Les cultures organisationnelles du travail : Action collective et régulation sociale
Reynaud (1993) propose une réflexion sur les règles et la régulation sociale d’une grande portée puisque son modèle théorique peut s’appliquer à la plupart des situations qui relève de l’action collective (organisation de travail, marchés, relations sociales, etc.).
Il part de l’idée qu’il est difficile de définir, décrire « la » ou « une » société. Des formes sociales existent qui peuvent avoir une étendue assez vaste mais elles reposent sur les interactions, négociations, relations entre les individus qui essaient d’agir ensemble et donc contribuent à construire et redéfinir constamment le cadre de leurs actions. Les règles établies par les acteurs sociaux sont donc l’élément essentiel qui organise l’action en commun. Elles peuvent avoir des objectifs variés, certaines définissent qui a la possibilité de rentrer dans un jeu social (qui peut négocier sur les salaires, par exemple), d’autres comment ce jeu va se dérouler (procédures de négociation), elles peuvent mêmes constituer le résultat de ce jeu (règle de fixation des salaires par un système de classification, par exemple).
Reynaud préfère donc parler, à propos de l’action collective, d’un processus permanent de régulation sociale plutôt que de « société ». Les acteurs appliquent des règles mais ils passent aussi une partie de leur temps à en construire de nouvelles, à négocier leur changement, à les adapter aux situations. Il distingue plus précisément deux types de règles :
– Les règles de contrôle : certaines règles visent en effet à contrôler le comportement des autres. L’employeur qui propose un système de salaire aux pièces, par exemple, a pour objectif d’obtenir un comportement des ouvriers consistant à travailler le plus possible. Si le salaire est basé sur des critères de qualité de la production, le comportement des ouvriers va changer. Beaucoup de règles ont dans l’organisation cet objectif de façonner, orienter le comportement des travailleurs.
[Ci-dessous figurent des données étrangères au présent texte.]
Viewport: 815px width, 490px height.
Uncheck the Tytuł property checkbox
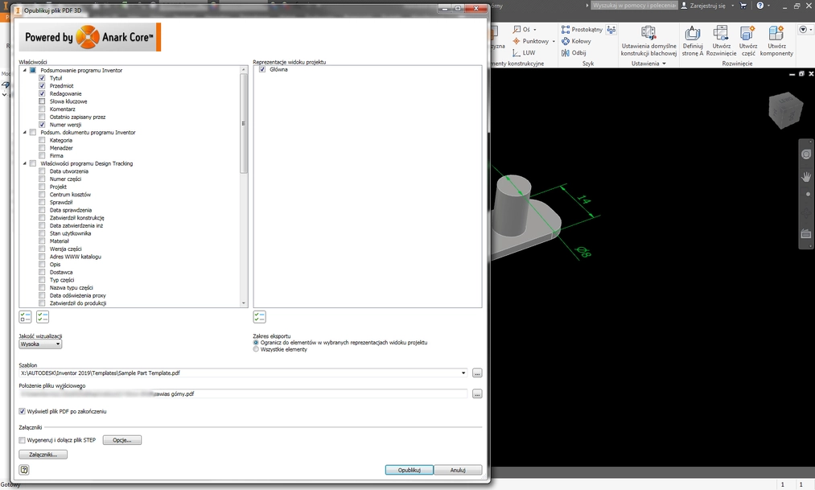(x=42, y=78)
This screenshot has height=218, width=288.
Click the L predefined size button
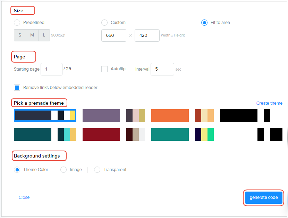pyautogui.click(x=44, y=35)
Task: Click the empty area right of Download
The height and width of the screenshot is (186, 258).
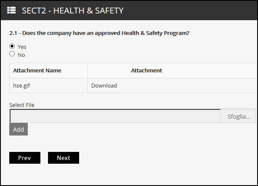Action: click(186, 85)
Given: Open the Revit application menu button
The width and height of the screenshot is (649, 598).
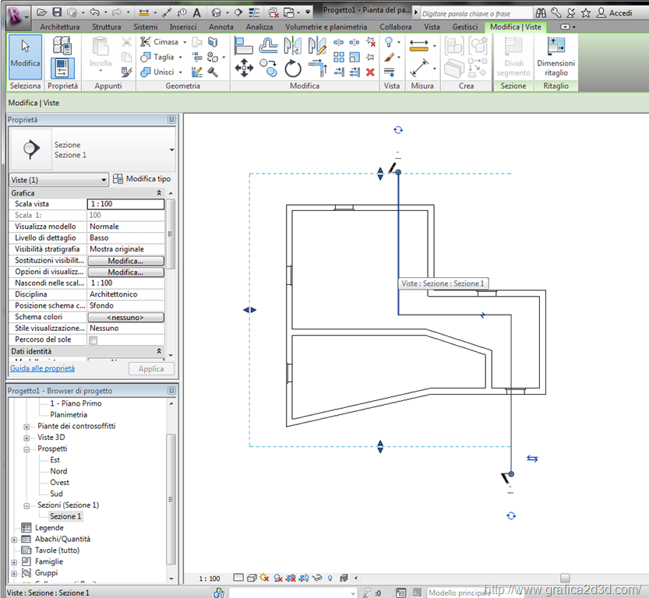Looking at the screenshot, I should pos(15,13).
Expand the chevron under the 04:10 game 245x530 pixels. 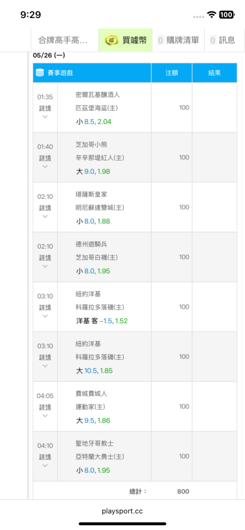[45, 465]
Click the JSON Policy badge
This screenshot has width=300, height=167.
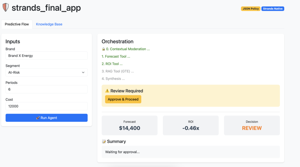[x=250, y=9]
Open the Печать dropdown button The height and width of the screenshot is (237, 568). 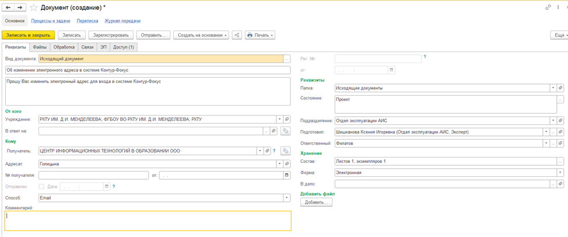(260, 35)
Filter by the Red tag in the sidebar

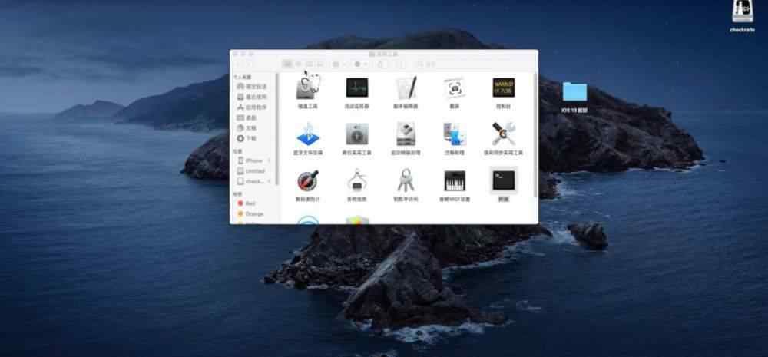[250, 203]
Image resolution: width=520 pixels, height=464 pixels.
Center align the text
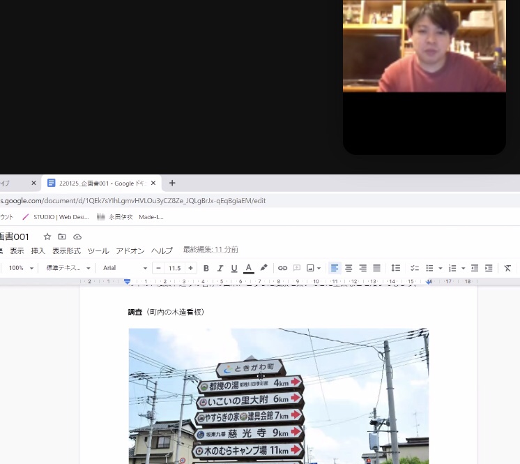click(x=349, y=268)
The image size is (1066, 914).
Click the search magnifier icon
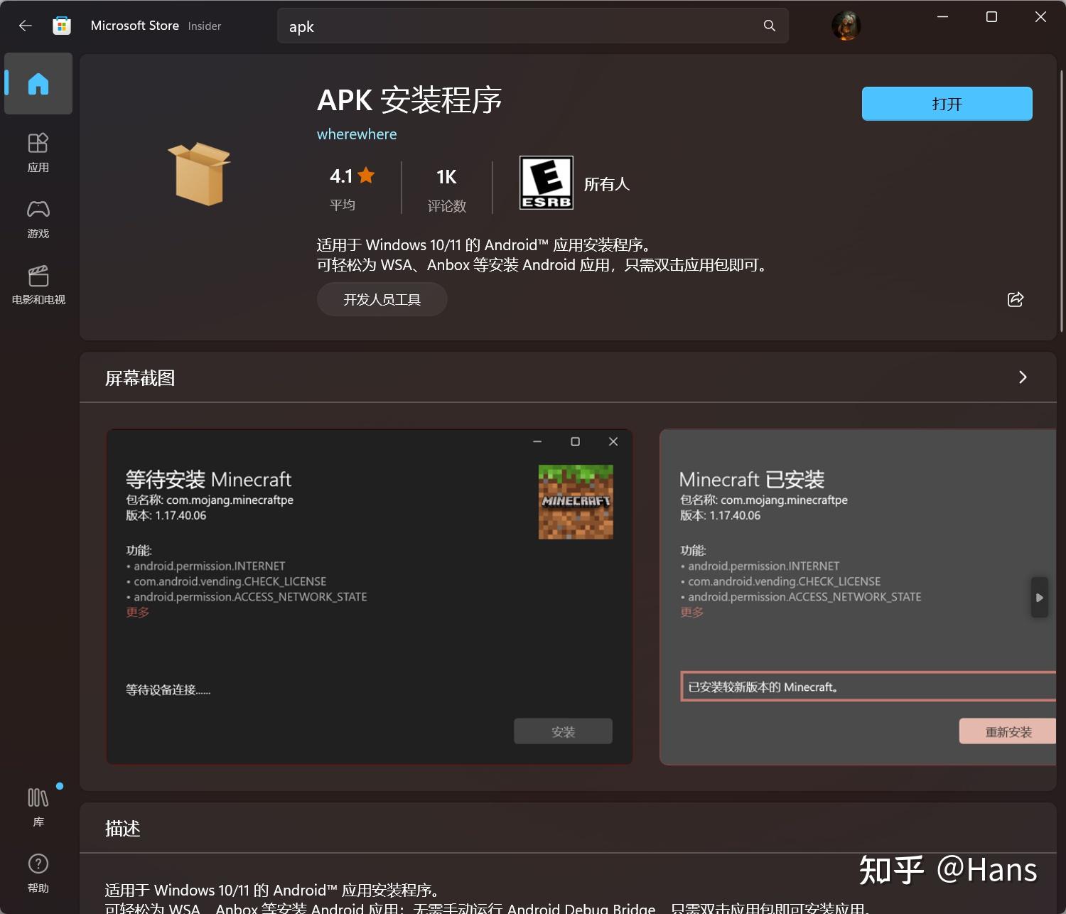tap(769, 26)
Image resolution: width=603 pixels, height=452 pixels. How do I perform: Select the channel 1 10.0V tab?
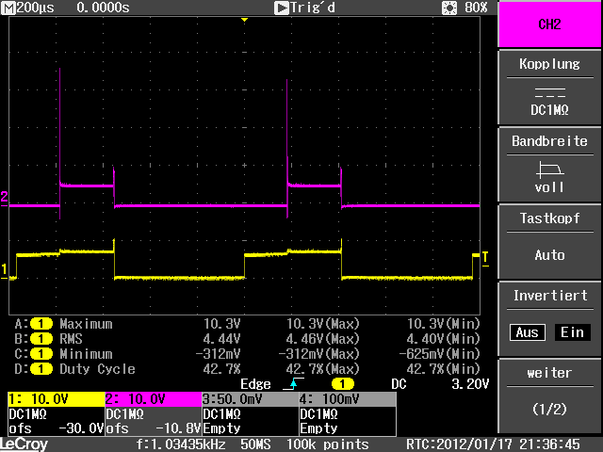[x=55, y=399]
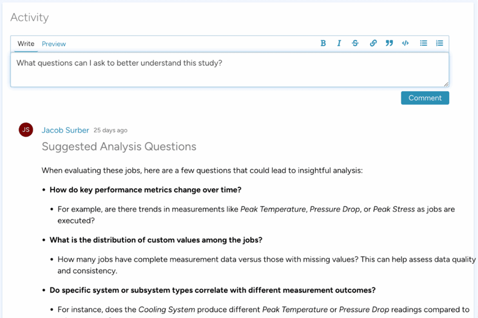Insert a blockquote with the quote icon
478x318 pixels.
pyautogui.click(x=389, y=43)
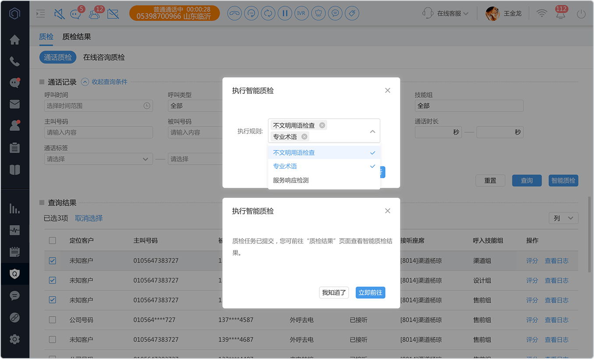Click the bell notification icon with 112
This screenshot has height=359, width=594.
click(560, 14)
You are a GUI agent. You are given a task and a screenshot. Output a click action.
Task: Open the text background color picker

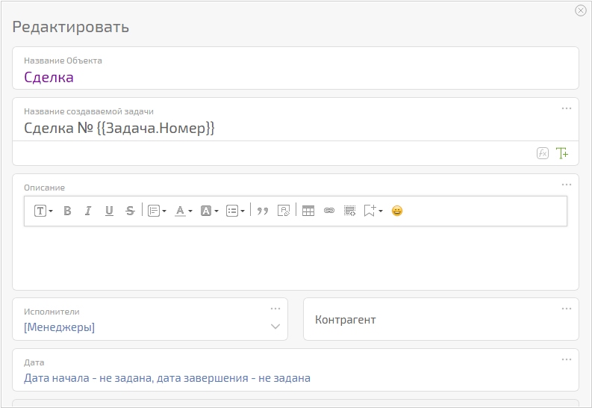coord(209,211)
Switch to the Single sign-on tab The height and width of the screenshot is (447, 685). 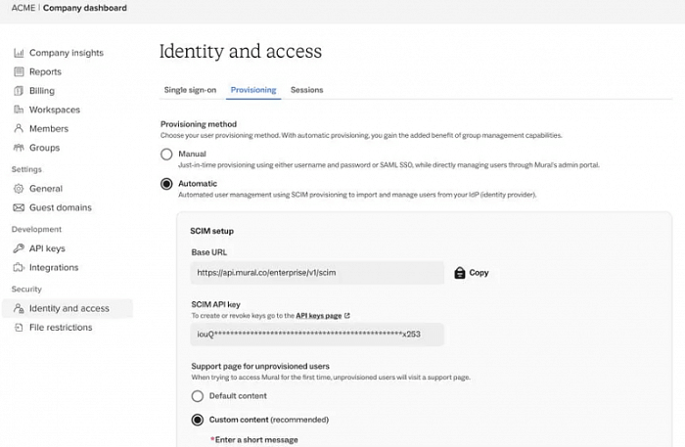(x=190, y=90)
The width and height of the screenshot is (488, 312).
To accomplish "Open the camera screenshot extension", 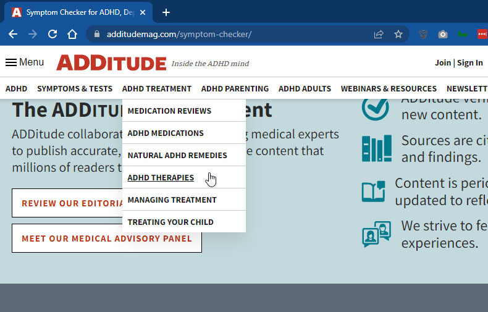I will click(x=443, y=35).
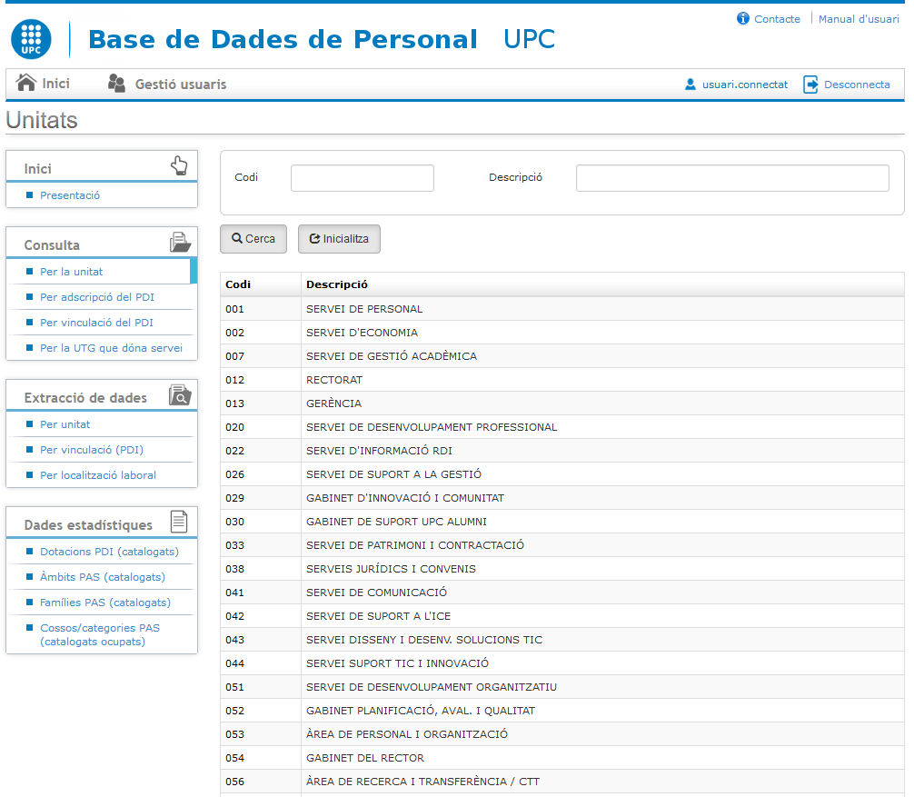
Task: Click the Extracció de dades search icon
Action: coord(180,395)
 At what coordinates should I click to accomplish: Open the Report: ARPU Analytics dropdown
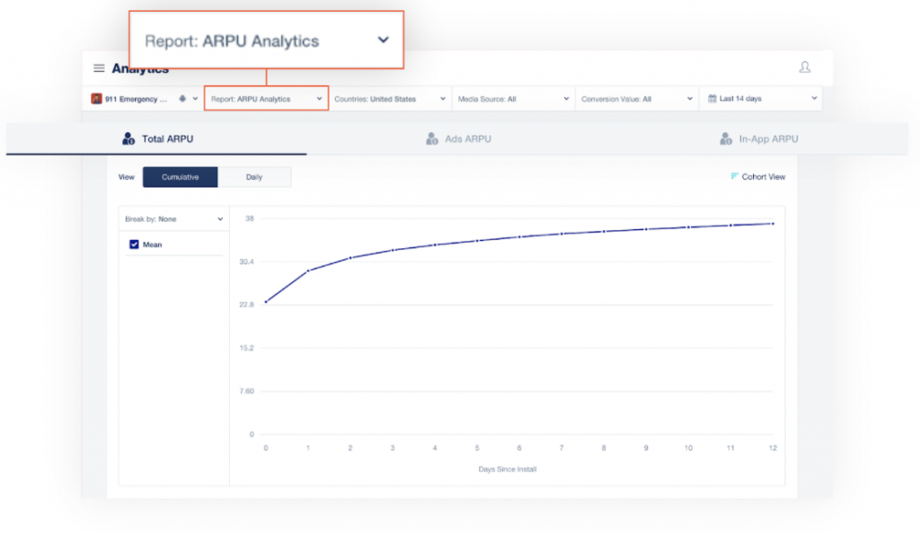click(266, 99)
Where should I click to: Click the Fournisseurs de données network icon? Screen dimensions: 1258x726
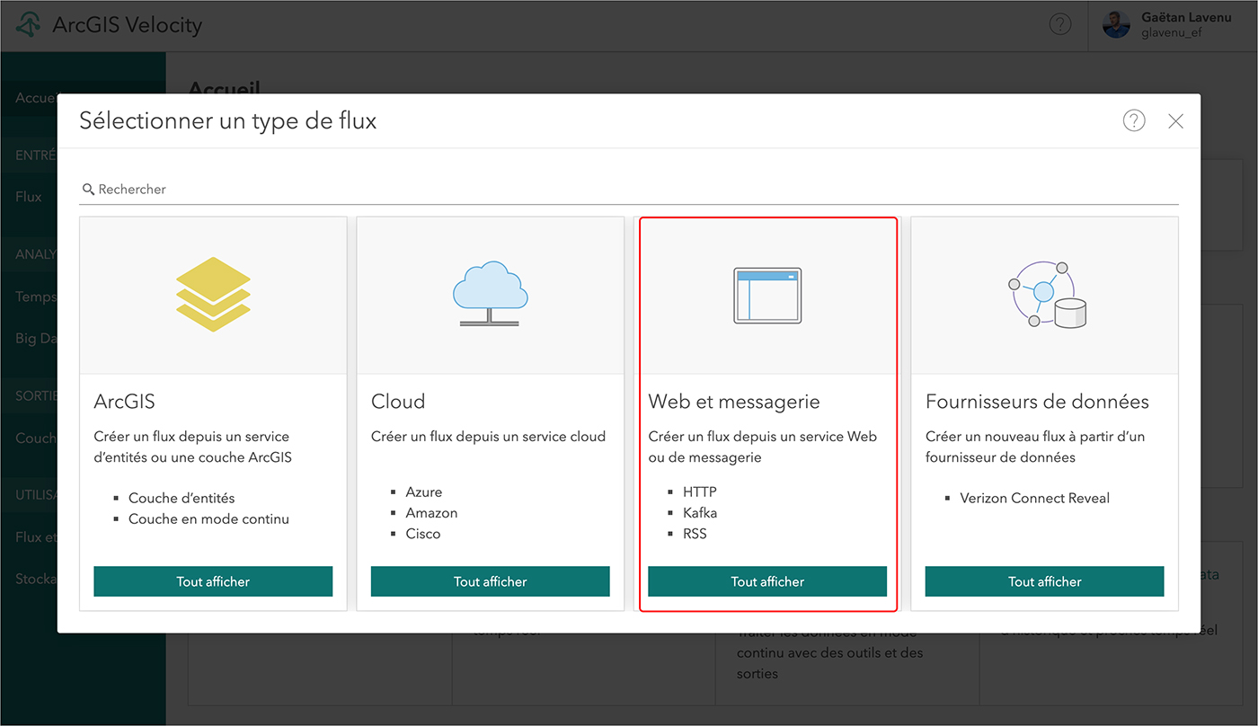[x=1045, y=295]
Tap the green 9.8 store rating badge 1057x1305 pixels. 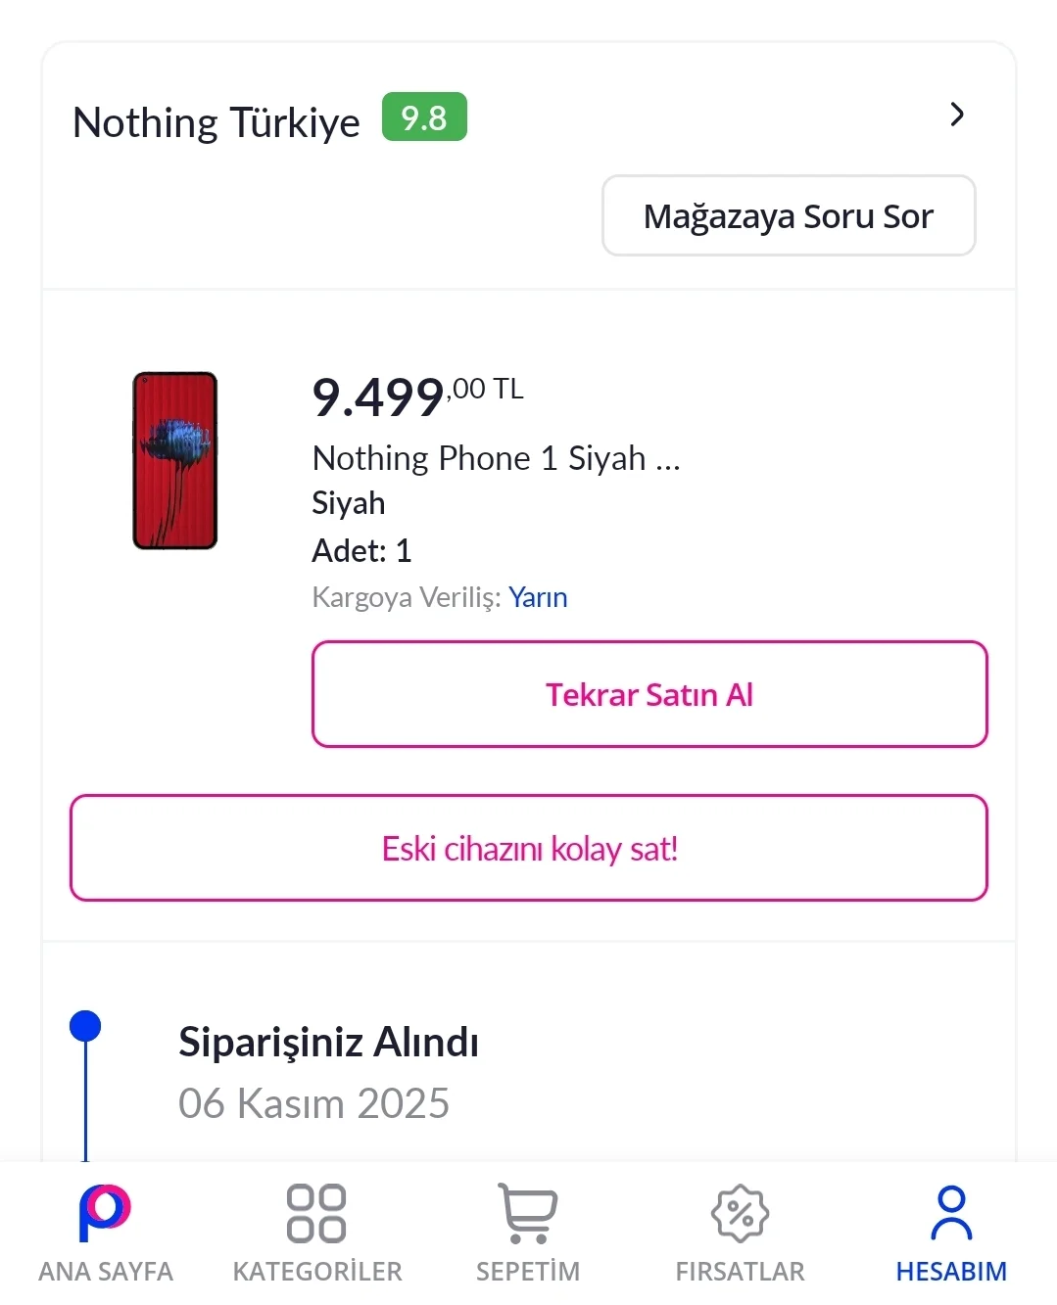pyautogui.click(x=424, y=117)
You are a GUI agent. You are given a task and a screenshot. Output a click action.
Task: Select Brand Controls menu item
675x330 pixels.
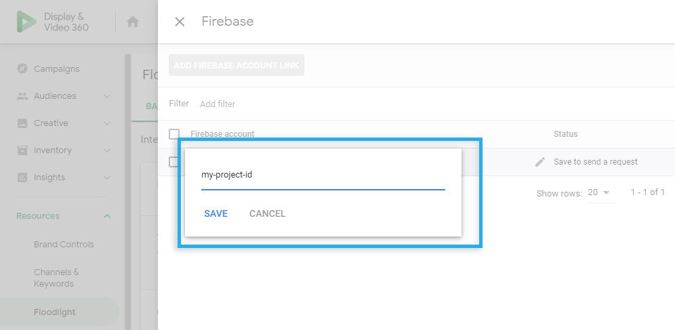pos(64,245)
– Les règles autonomes : les salariés dont on essaie de contrôler le comportement ne se laissent pas toujours faire, ils ne souhaitent pas être considérés comme des objets. Ils ne veulent pas que leurs comportements soient totalement maîtrisés, contrôlés, soumis. Ils vont alors essayer de garder un maximum de marges de manœuvre, d’autonomie dans la situation. Pour cela, les employés vont créer des contre règles pour limiter le contrôle de l’employeur. Elles sont créées de manière autonome mais avant tout pour préserver de l’autonomie. Dans le cas du salaire au rendement (règle de contrôle), on constate très souvent que les ouvriers limitent eux-mêmes ce rendement (« freinage »). Pour les individus de ce groupe, la règle autonome peut représenter une contrainte très forte, celui qui ne la respecterait pas en travaillant plus risque l’exclusion du groupe de ses pairs.
La régulation conjointe correspond à ce jeu qui combine des règles de contrôle et des règles autonomes. Ces processus de régulation existent dans les rapports entre deux groupes dont l’un essaie d’orienter les comportements de l’autre, il n’est pas réservé aux relations entre les salariés et l’employeur. Par exemple, il est fréquent qu’un service commercial essaie de contrôler l’activité du service production afin de satisfaire les demandes des clients au plus vite. Le service production peut créer toute une série de procédures et imposer des règles pour préserver son autonomie afin de lisser son activité et de ne pas être totalement dépendant des demandes des commerciaux.
Cette distinction règles autonomes/règles de contrôle ne recouvrent pas toujours la distinction habituelle entre l’officieux et l’officiel. Des règles concernant le travail et les comportements attendus (horaires, disponibilité, etc.) d’un cadre sont très rarement officielles. Le code du travail a été constitué pour préserver les salariés des abus des employeurs, il relève donc plutôt des règles autonomes.
Dans le fonctionnement quotidien d’un groupe de travail, le fait qu’un individu se comporte en fonction des règles autonomes en usage montre aussi son intégration à la culture du groupe et permet de définir son identité. Le non respect de ces règles engage des processus d’exclusion, une stigmatisation comme « déviant », et la non reconnaissance de l’appartenance sociale à ce groupe. La théorie de Reynaud nous permet d’établir des liens entre les approches en termes de pouvoir et celles qui recourt à la notion de culture. Loin d’être contradictoires, ces deux approches sont complémentaires en ce qu’elles éclairent des phases différentes mais liées des processus sociaux qui se déroulent dans les organisations de travail. Les jeux de pouvoir aboutissent souvent à l’établissement de règles qui vont servir aux acteurs à orienter leurs comportements mais aussi à interpréter les situations sociales et les équilibres de pouvoir ainsi qu’à construire leur identité.